The Queen also got credit for the charm bracelet, and had a number of charms designed. She often gave jewelry as gifts to family and friends. Jewelry had been a status symbol of the wealthy, or to accompany fashionable outfits, but the emergence of the middle class created a demand for a larger quantities being produced. Queen Victoria continued to set the trend for other women, and her romantic nature as well as nature itself were reflected in jewelry designed with birds, hearts, butterflies, dragonflies, gemstone embellished flowers, ribbons, and bows. Jewelry containing the hair of both the living and dead was especially popular. Some of these pieces were very intricate in their design. Lockets were also used to hold the hair or pictures of the deceased.
Victoria also preferred serpent designs, a symbol of eternal love, and her engagement ring from Prince Albert in 1840 was a serpent designed with an emerald in its head.

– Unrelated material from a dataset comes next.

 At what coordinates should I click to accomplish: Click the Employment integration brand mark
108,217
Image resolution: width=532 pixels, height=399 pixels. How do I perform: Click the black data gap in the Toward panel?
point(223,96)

Terms of endearment such as "dearest" or "regard" often appeared on engagement rings. A brooch of sapphires and diamonds, a gift from her husband-to-be, adorned her wedding dress. The Queen also favored opals, but other affordable semi-precious stones appealed to the mass market such as amethyst, coral, pearls, turquoise and garnet. Ivory, seed pearls, bog oak, smoky quartz, jasper, agate, enamel, ,petrified wood, marble, as well as gold and silver found in Scottish jewelry were also popular with the public, as tartan plaids became fashionable after the Queen's children started wearing them.
New finds of gold resulted in creating different methods of gold processing, and gold jewelry became more affordable. Diamonds, because of South Africa diamond mines opening, were also becoming within the reach of the middle class. In 1861, Victoria's husband Prince Albert died, and so-called mourning jewelry made of black stones such as onyx, jet and black enamel were in vogue. They were commonly worn by relatives of the deceased. Jet was carved into necklaces, earrings, and pins. The suffragette movement was beginning and the black jewelry continued to be fashionable. Sets of jewelry were introduced during this period.
Today Victorian jewelry can be found in antique shops and at estate sales. Some reproductions of the jewelry are also sold as Victorian jewelry still has an allure for the public.